Atlanta Journal; Cleveland News; The Tennessean, Nashville
New York Tribune;New York Herald-Tribune
A Tennessee farm boy who knew what it was to work 12 hours a day in the fields, Henry Grantland Rice never outgrew his staggering capacity for hard work. He was at his typewriter when death came July 13, 1954. In his career of more than a half century he estimated that he had written 67,000,000 words, including 22,000 columns, 7,000 sets of verse, and more than 1,000 magazine articles, plus radio broadcasts for 32 seasons. But for Rice it apparently was easy because he was combining his two great loves--writing and sports.
Rice was born in Murfreesboro November 1, 1880, and grew up there and outside Nashville where his family owned property. Although he worked in the fields as a youngster, his family was in a position to send him to the best preparatory schools and later to Vanderbilt.
Despite a major in Greek and Latin and a Phi Beta Kappa key, Rice was interested in fields far removed from the classics. He had played football in college and after graduation barnstormed with a baseball team.
But he gave that up at his family's request and joined the sports desk of the Nashville Daily News. After working for a magazine in Washington, the Atlanta Journal, and the Cleveland News, he became the sports editor of the Nashville Tennessean in 1907.
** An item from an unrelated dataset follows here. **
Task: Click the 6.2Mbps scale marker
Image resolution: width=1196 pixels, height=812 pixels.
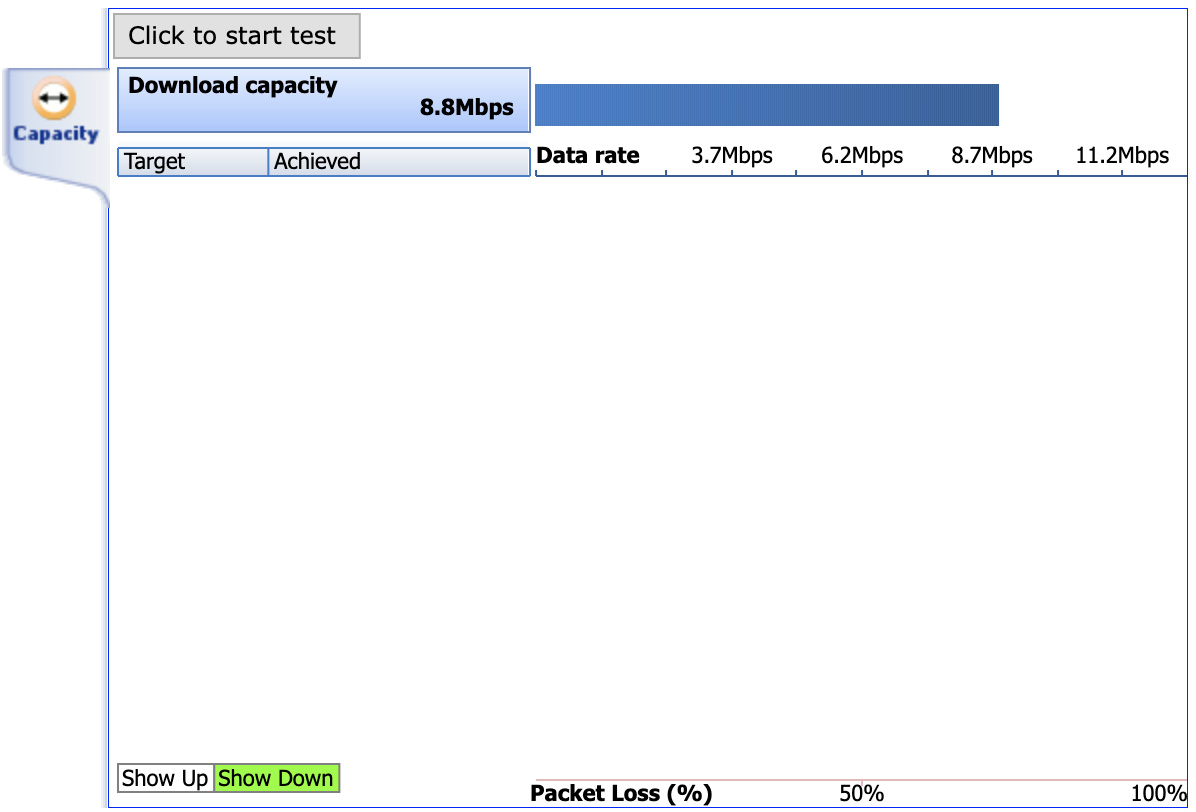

In 1910 he went to the New York Evening Mail and three years later moved to the New York Tribune, later the Herald-Tribune, where he remained until his death. Here he gained his fame as the most notable and most beloved sportswriter of the twentieth century. At the time of his death his column, "The Sportlight," appeared in 88 newspapers. His philosophy left its impact on his craft and his generation.